梁弓宜肌肉繃緊,被擺成如此恥辱姿態,他麵色漲得更紅,發出一聲忍無可忍地低呼。

本來做好了受苦的心理準備,卻因為深入骨髓的前世記憶而無法忍耐。

三生石的畫麵中,他被墨恒珍若至寶,寵溺溫存都來不及,哪會對他稍下重手?而此時,他不止被墨恒肆意侮辱,他那根寶物物事也被墨恒肆意抓著向後拉拽,疼得他難以忍受,卻又因墨恒的法力刺激而不受控製地興奮猙獰,粗硬無疑地被墨恒掌控折磨。

他前世何曾受過這等屈辱?

但他瞬即就止了聲,仍舊毫無抵抗,甚至強自沉靜下來,閉目承受著墨恒對他的羞辱和折磨,隻自將肌肉繃得更緊,結實勻稱的肌肉覆蓋著強壯的肩胛,寬厚的脊背顯得修長健壯,脊柱在中間形成一道性感的溝壑……若是對前世的墨恒而言,這必定是無法抵抗的**和衝擊!

墨恒果然微微一頓,但隨即一聲不吭,將他那物鬆開,將他雙臂向後一拉,以法力狠狠捆住。

梁弓宜被他捆得更加貼住桌麵,麵向桌麵的麵上一時有些恍惚,眼中也閃過恍如隔世的痛苦和掙紮,然後突地想起一事,忙轉頭,也不看墨恒,隻低聲道:“你想必還沒回過梨花小院,楊婆婆受了傷,我去看過,很嚴重……”

墨恒正狠狠蹂-躪這具曾經摯愛珍惜的精壯身體,以前的不舍化為現在的暢快,突聽這句話,臉色一變,二話也不多說,直接一掌將這具性感精壯的男兒身體擊飛,然後轉身就往梨花小院電射而去。

本來,就算梁弓宜不拿話頭引開他,他也沒打算和梁弓宜苟合。否則他會覺得髒,髒得對不起虎玄青的一腔情意。但他要報仇,就不得不用雙手。

用手肆意報複,已是他的最大容忍限度。

梁弓宜冷不防被他一掌打得撞到後牆,砸得鼻子劇痛,流得滿臉是血,又砰的一聲彈到地上,渾身像要散架似的,一時索性不起來,隻自想著今生每次見到墨恒,要麽被毒打一頓,要麽被捆綁蹂-躪,好像命該如此一般。

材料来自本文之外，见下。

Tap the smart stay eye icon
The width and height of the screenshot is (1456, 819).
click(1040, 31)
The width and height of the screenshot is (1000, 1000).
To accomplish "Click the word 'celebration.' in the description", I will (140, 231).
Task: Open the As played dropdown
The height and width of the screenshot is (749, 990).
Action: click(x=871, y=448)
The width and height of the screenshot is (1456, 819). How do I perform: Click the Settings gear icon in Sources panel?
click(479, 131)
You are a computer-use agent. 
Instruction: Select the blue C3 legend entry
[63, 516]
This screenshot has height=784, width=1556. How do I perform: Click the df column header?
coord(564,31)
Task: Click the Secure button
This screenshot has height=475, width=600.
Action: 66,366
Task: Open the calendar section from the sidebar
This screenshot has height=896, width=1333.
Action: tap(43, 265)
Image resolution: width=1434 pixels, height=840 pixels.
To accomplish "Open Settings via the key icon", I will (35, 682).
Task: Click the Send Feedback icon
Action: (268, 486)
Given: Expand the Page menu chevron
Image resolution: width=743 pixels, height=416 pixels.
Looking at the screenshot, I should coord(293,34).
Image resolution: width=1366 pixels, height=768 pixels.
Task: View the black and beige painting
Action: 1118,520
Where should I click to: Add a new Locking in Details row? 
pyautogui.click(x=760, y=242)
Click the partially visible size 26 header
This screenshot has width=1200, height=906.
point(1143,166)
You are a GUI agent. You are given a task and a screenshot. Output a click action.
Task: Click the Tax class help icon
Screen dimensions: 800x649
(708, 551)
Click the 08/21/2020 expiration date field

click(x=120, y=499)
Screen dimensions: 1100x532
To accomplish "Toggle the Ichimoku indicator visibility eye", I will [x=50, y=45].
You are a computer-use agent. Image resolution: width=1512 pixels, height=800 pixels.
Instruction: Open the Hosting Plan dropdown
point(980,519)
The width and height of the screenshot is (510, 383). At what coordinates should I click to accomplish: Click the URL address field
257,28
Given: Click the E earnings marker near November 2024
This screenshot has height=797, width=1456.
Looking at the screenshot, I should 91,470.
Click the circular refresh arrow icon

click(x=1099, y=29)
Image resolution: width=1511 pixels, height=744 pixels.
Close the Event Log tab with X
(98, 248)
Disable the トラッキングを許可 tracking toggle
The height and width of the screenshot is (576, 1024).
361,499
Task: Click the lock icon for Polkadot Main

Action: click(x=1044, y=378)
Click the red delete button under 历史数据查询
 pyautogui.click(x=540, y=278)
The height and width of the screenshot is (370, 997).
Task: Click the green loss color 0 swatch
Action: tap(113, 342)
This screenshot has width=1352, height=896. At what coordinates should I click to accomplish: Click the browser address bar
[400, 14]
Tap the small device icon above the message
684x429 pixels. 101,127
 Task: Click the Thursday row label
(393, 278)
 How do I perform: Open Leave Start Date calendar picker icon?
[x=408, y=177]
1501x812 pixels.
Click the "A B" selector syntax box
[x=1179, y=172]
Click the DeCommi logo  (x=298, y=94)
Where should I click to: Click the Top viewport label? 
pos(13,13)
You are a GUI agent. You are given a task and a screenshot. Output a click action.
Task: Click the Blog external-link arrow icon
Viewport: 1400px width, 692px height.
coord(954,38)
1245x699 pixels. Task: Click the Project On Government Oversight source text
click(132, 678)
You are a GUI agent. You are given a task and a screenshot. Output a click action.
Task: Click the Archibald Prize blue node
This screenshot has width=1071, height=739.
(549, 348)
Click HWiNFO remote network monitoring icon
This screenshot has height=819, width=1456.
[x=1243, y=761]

又想起墨恒與他初見時,的確對他說過“我對你似曾相識”之類的話,不由深深喘息一聲。

“前世罪孽,今生償還?”

腦中浮現這八個字,梁弓宜忽然胸中一堵,窒息般悶疼。

他想著,勉強爬起身來,先運轉法力暫時止血,然後急忙轉頭張口,連吐了兩口淤血才舒暢了些。他抬起手臂擦了擦嘴角,低著頭,施法攝來一團清水洗淨身體,緩緩取出新的衣物穿好。

頓了頓,有些失神地取出靈丹服下,片刻才坐到床榻上運功療傷。

閉目時,他心裏重又冷硬堅定下來,默默想著:“我是對不起你,我也愧疚痛苦,但形勢逼人之下,我別無選擇,我渴望長生,我修行大道還剛開始,任何人任何事都不能成為我大道阻路之石!今生或許的確要還你的債,也好,還完了,再與你重新開始。有我今生早早謀劃,日後必不會再落到那般痛苦抉擇的境地……”

但若萬一還是必須麵對類似的選擇呢?他神情越發冷峻沉靜。早有決意,何必再想。